Reproduce the records that follow exactly as they appear.

[RECORDS TO PROCESS]

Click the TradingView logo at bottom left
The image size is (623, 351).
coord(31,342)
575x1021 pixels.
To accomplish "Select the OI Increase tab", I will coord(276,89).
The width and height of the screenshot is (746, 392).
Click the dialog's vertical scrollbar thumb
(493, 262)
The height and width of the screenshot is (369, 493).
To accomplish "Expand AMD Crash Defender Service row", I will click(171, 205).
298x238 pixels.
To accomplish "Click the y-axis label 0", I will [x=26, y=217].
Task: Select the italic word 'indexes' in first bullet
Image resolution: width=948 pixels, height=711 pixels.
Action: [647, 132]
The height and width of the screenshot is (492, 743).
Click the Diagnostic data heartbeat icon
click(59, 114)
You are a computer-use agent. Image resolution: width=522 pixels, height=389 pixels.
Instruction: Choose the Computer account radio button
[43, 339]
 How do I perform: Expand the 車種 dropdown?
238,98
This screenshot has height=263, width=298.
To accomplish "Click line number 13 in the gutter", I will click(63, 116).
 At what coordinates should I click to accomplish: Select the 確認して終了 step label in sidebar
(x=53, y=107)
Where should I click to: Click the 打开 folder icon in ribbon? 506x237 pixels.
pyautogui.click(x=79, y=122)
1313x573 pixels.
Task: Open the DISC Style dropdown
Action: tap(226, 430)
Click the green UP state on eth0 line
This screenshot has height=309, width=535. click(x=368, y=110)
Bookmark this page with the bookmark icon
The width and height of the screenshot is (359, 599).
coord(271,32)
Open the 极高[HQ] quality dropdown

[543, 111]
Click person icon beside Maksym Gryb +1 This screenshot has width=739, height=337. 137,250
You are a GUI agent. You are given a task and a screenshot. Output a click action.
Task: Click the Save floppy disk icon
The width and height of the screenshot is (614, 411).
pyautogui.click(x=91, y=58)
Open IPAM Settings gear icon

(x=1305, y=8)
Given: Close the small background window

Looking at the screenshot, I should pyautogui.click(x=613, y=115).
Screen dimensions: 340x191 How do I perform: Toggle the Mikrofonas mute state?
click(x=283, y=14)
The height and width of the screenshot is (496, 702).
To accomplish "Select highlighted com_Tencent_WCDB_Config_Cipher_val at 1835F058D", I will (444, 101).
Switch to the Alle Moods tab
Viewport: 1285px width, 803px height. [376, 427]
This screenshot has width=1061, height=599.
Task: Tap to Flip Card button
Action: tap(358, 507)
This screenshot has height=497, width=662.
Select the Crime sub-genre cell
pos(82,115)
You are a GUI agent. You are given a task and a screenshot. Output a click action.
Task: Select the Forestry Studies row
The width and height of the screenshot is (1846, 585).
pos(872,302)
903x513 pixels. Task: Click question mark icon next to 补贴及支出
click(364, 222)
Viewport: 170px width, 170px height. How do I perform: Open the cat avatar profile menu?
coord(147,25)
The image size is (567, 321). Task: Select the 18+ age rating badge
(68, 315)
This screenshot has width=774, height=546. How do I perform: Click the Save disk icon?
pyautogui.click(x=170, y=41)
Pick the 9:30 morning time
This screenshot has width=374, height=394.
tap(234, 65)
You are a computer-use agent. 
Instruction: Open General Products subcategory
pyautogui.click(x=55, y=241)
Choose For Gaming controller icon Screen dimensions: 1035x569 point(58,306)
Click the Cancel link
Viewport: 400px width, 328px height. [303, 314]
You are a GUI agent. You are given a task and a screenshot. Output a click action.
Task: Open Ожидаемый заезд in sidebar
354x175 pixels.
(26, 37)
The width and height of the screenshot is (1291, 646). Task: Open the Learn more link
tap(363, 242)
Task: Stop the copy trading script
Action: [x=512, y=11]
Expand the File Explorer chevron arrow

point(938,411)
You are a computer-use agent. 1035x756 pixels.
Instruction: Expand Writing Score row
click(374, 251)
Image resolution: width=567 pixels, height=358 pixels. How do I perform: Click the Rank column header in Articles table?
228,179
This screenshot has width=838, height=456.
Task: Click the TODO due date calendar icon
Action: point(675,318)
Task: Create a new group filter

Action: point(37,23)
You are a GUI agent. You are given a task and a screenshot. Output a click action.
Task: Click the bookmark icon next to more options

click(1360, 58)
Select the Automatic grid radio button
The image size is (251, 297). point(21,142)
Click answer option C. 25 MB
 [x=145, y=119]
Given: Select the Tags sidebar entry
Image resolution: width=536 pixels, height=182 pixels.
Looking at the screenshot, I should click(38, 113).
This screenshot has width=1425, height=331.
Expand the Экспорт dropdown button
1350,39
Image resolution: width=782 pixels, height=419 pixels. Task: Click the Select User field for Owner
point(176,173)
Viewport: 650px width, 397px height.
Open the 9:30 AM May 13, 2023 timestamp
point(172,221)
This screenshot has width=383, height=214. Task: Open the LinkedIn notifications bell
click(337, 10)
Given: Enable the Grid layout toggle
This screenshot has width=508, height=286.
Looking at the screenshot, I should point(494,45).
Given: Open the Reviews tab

[/RECORDS TO PROCESS]

- _RESPONSE AREA_:
Click the TradingView logo at bottom left
The image size is (623, 351).
coord(31,342)
575x1021 pixels.
To accomplish "Select the OI Increase tab", I will coord(276,89).
The width and height of the screenshot is (746, 392).
Click the dialog's vertical scrollbar thumb
(493, 262)
The height and width of the screenshot is (369, 493).
To accomplish "Expand AMD Crash Defender Service row", I will click(171, 205).
298x238 pixels.
To accomplish "Click the y-axis label 0", I will [x=26, y=217].
Task: Select the italic word 'indexes' in first bullet
Image resolution: width=948 pixels, height=711 pixels.
Action: [647, 132]
The height and width of the screenshot is (492, 743).
Click the Diagnostic data heartbeat icon
click(59, 114)
You are a computer-use agent. Image resolution: width=522 pixels, height=389 pixels.
Instruction: Choose the Computer account radio button
[43, 339]
 How do I perform: Expand the 車種 dropdown?
238,98
This screenshot has height=263, width=298.
To accomplish "Click line number 13 in the gutter", I will click(63, 116).
 At what coordinates should I click to accomplish: Select the 確認して終了 step label in sidebar
(x=53, y=107)
Where should I click to: Click the 打开 folder icon in ribbon? 506x237 pixels.
pyautogui.click(x=79, y=122)
1313x573 pixels.
Task: Open the DISC Style dropdown
Action: tap(226, 430)
Click the green UP state on eth0 line
This screenshot has height=309, width=535. click(x=368, y=110)
Bookmark this page with the bookmark icon
The width and height of the screenshot is (359, 599).
coord(271,32)
Open the 极高[HQ] quality dropdown

[543, 111]
Click person icon beside Maksym Gryb +1 This screenshot has width=739, height=337. 137,250
You are a GUI agent. You are given a task and a screenshot. Output a click action.
Task: Click the Save floppy disk icon
The width and height of the screenshot is (614, 411).
pyautogui.click(x=91, y=58)
Open IPAM Settings gear icon

(x=1305, y=8)
Given: Close the small background window

Looking at the screenshot, I should pyautogui.click(x=613, y=115).
Screen dimensions: 340x191 How do I perform: Toggle the Mikrofonas mute state?
click(x=283, y=14)
The height and width of the screenshot is (496, 702).
To accomplish "Select highlighted com_Tencent_WCDB_Config_Cipher_val at 1835F058D", I will (444, 101).
Switch to the Alle Moods tab
Viewport: 1285px width, 803px height. [376, 427]
This screenshot has width=1061, height=599.
Task: Tap to Flip Card button
Action: tap(358, 507)
This screenshot has height=497, width=662.
Select the Crime sub-genre cell
pos(82,115)
You are a GUI agent. You are given a task and a screenshot. Output a click action.
Task: Select the Forestry Studies row
The width and height of the screenshot is (1846, 585).
pos(872,302)
903x513 pixels. Task: Click question mark icon next to 补贴及支出
click(364, 222)
Viewport: 170px width, 170px height. How do I perform: Open the cat avatar profile menu?
coord(147,25)
The image size is (567, 321). Task: Select the 18+ age rating badge
(68, 315)
This screenshot has width=774, height=546. How do I perform: Click the Save disk icon?
pyautogui.click(x=170, y=41)
Pick the 9:30 morning time
This screenshot has width=374, height=394.
tap(234, 65)
You are a computer-use agent. 
Instruction: Open General Products subcategory
pyautogui.click(x=55, y=241)
Choose For Gaming controller icon Screen dimensions: 1035x569 point(58,306)
Click the Cancel link
Viewport: 400px width, 328px height. [303, 314]
You are a GUI agent. You are given a task and a screenshot. Output a click action.
Task: Open Ожидаемый заезд in sidebar
354x175 pixels.
(26, 37)
The width and height of the screenshot is (1291, 646). Task: Open the Learn more link
tap(363, 242)
Task: Stop the copy trading script
Action: [x=512, y=11]
Expand the File Explorer chevron arrow

point(938,411)
You are a computer-use agent. 1035x756 pixels.
Instruction: Expand Writing Score row
click(374, 251)
Image resolution: width=567 pixels, height=358 pixels. How do I perform: Click the Rank column header in Articles table?
228,179
This screenshot has width=838, height=456.
Task: Click the TODO due date calendar icon
Action: point(675,318)
Task: Create a new group filter

Action: point(37,23)
You are a GUI agent. You are given a task and a screenshot. Output a click action.
Task: Click the bookmark icon next to more options

click(1360, 58)
Select the Automatic grid radio button
The image size is (251, 297). point(21,142)
Click answer option C. 25 MB
 [x=145, y=119]
Given: Select the Tags sidebar entry
Image resolution: width=536 pixels, height=182 pixels.
Looking at the screenshot, I should click(38, 113).
This screenshot has width=1425, height=331.
Expand the Экспорт dropdown button
1350,39
Image resolution: width=782 pixels, height=419 pixels. Task: Click the Select User field for Owner
point(176,173)
Viewport: 650px width, 397px height.
Open the 9:30 AM May 13, 2023 timestamp
point(172,221)
This screenshot has width=383, height=214. Task: Open the LinkedIn notifications bell
click(337, 10)
Given: Enable the Grid layout toggle
This screenshot has width=508, height=286.
Looking at the screenshot, I should point(494,45).
Given: Open the Reviews tab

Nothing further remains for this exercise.